A major personal time-management problem I had recently was that I couldn’t tell if I was just spinning my wheels or if I was actually making progress on my backlog of LyricWiki tasks. It felt as though I was getting emailed so much work that I barely ever got to break out into the tasks on my talk page let alone the “Mid-term Actions” list I made which was my conscious plan of how to make LyricWiki rock your socks off in the mid-term.

To solve this problem of not having a grasp on my tasks, I whipped up a little widget which you can see in the side-column of the blog, near the bottom. The results were much better than I expected: I actually instantly felt like I was in more control, I felt comfortable removing tasks that were duplicated across lists, and I can finally tell when I’m moving fast enough to make forward progress.

The widget tracks the size of all of my various to-do lists and updates that number hourly. There are two reasons for the caching: 1) checking the lists requires hitting the sites and that takes at least 3 seconds total 2) if it updated in real-time, I’d sit there refreshing the thing all day!

The widget actually has some neat hidden features. Here is the to-do list widget on its own page which also tracks the number of tasks I’ve had at the end of each day and charts my progress (using the Google Charts API). If anyone is interested, maybe I’ll write another post where I give out the source-code to the widget.

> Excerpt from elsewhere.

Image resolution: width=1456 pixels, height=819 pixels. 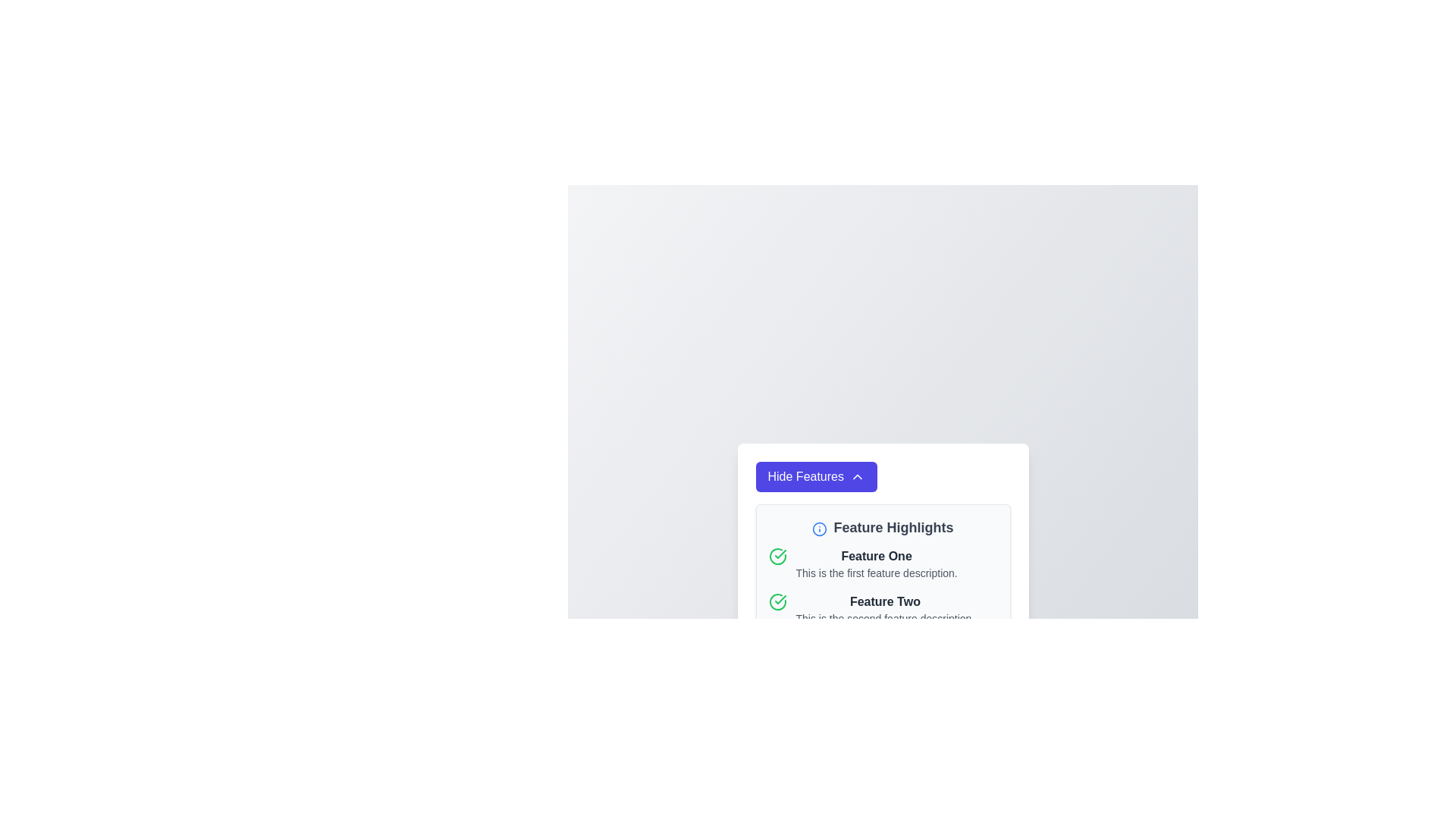 What do you see at coordinates (884, 608) in the screenshot?
I see `the second descriptive text block under the 'Feature Highlights' section to interact with related elements` at bounding box center [884, 608].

Conveniently, the widget is narrow enough to both fit in a blog sidebar and be displayed on a smartphone. It’s currently the homepage on my blackberry and I don’t see that changing any time soon!

Conclusion

The quote “what gets measured gets managed” always seems to ring true for me. I think of it again and again – usually after-the-fact when I’ve just saved time by being OCD about something. I strongly recommend that you take a second (right now) and think of an area of your life or your work which you feel isn’t getting sufficient attention and consider tracking meaningful statistics about it. Please share any similar successful experiences in the comments!